In 1964 Armour-Dial opened its plant near Montgomery, Illinois, which manufactures toilet soap from tallow, coconut oil and caustic soda. It has approximately 700 employees. Commencing in 1965 it became apparent that there was an odor problem associated with operation of the Armour-Dial plant. Thereafter it is undisputed that Armour-Dial undertook various activities in an attempt to eliminate or control the odor problem. (Armour-Dial, Inc. v. Environmental Protection Agency, 8 Ill. P.C.B. Op. 343 (1973).) As a result of various studies it was eventually determined that organic material released from the oily cooling water tower into the atmosphere was probably the major source of odors emanating from the plant. In 1973 Armour-Dial submitted a plan to the Board to replace the barometric condensers on its fatty acid trains with surface condensers. The plan was based upon Armour-Dial's observations in 1972 that the technique had been successfully used to reduce odors at a soap manufacturing plant in Germany. The initial variance (8 Ill. P.C.B. Op. 343) was allowed to enable Armour-Dial to submit final design plans and schedules for installation of the surface condensers. A further variance to allow installation of the proposed system, estimated to cost $3,900,000 was granted in 10 Ill. P.C.B. Op. 261 (1973). Under the terms of that particular variance the installation of the surface condensers was to be completed by August 31, 1975. Due to the one-year limitation on variances, the variance itself expired in December 1974. Approximately one week after the grant of the second variance, the Board, at the request of Armour-Dial, modified the variance order to allow substitution of a biodegradation program for the previously approved surface condenser program. The substituted program had the twin benefits of a shorter installation time and a substantially reduced cost. Armour-Dial admits that at the time the biodegradation program was approved "all parties understood that if the experimental program did not succeed Armour-Dial would then proceed to install surface condensers." The evidence adduced herein indicates that Armour-Dial told everyone the time lost if the system failed would be only six months to one year.
The biodegradation system operated on the principle of diverting organically contaminated waters to the Armour-Dial wastewater treatment facility. A substantial portion of the organic materials would be removed in that process and clean water would be returned to the oily cooling water tower. Thus, the amount of organic material reaching the tower would be substantially reduced and organic discharges would likewise be reduced, thus reducing the odor.

> Short problem A: In the Armour-Dial odor case text, what was the estimated cost of the proposed surface condenser system?
> Short problem B: Continue the Armour-Dial odor case text from where it stops.

> Dataset extract:

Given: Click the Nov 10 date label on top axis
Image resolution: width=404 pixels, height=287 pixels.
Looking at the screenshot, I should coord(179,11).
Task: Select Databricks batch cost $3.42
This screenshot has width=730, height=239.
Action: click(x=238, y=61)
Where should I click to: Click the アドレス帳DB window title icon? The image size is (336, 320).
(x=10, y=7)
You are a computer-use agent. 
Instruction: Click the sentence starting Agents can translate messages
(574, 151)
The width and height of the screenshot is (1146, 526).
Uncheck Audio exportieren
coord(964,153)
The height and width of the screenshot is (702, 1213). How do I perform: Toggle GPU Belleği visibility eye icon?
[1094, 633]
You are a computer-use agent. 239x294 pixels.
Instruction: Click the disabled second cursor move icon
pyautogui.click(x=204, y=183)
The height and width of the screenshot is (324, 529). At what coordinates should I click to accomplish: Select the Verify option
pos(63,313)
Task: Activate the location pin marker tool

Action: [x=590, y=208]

> Task answer A: $3,900,000

> Task answer B:
Mr. Moffatt, the director of engineering for Armour-Dial, testified that the company did install the system in 1974. Starting with September 1974 and continuing through March 1975, the Aurora Sanitary District, which received the discharges from Armour-Dial's plant, issued a series of citations to Armour-Dial for discharging excess amounts of suspended solids which caused a considerable upset condition within the Sanitary District plant. In April 1975 Armour-Dial discontinued its biodegradation system. Thereafter, in an attempt to utilize the system to at least some extent, they leased sludge dewatering equipment and began to haul biosolids from the plant. At the time of the hearing herein, in May 1977, the biodegradation system, in connection with the sludge dewatering operation, was being used on an intermittent basis.
Following the excess discharge problems to the Aurora Sanitary District, Armour-Dial apparently undertook a program of re-evaluation of the biodegradation system and decided that the wastewater treatment facility would need to be expanded to utilize the system. At a December 1975 meeting of Armour-Dial personnel, it was decided to expand the wastewater treatment facility and to institute other systems within the plant which would reduce the loads reaching the wastewater treatment facility. In January 1976 Armour-Dial commenced to re-evaluate their total environmental control program. In May 1976 the board of directors of the parent corporation approved a new expanded environmental control program which was estimated to cost between $11 and $13 million. The program included not only the original replacement of barometric condensers with surface condensers on the fatty acid trains, but also replaced the condensers in other portions of the chemical process. The existing dust collectors were to be replaced with new, multicycle dust collectors and the wastewater treatment facility was also to be expanded. With regard to the chemical process, which everyone herein apparently believes is the major cause of emissions and odors, nothing but engineering work was scheduled to be done until after August 1977. No actual installation of equipment within the chemical process portion of the plant was scheduled until January 1978 and the total installation of chemical process equipment would not be completed until November 1979. Armour-Dial's interim reductions in levels of emissions were to be 3.3% in January 1978, 6.1% in July 1978, 40% in November 1978, 65% in June 1979 and 73.3% upon completion of the program. An examination of the proposed project, therefore, reveals that no significant decrease in estimated emission levels would occur until late 1978, approximately halfway through the installation of the new chemical process equipment.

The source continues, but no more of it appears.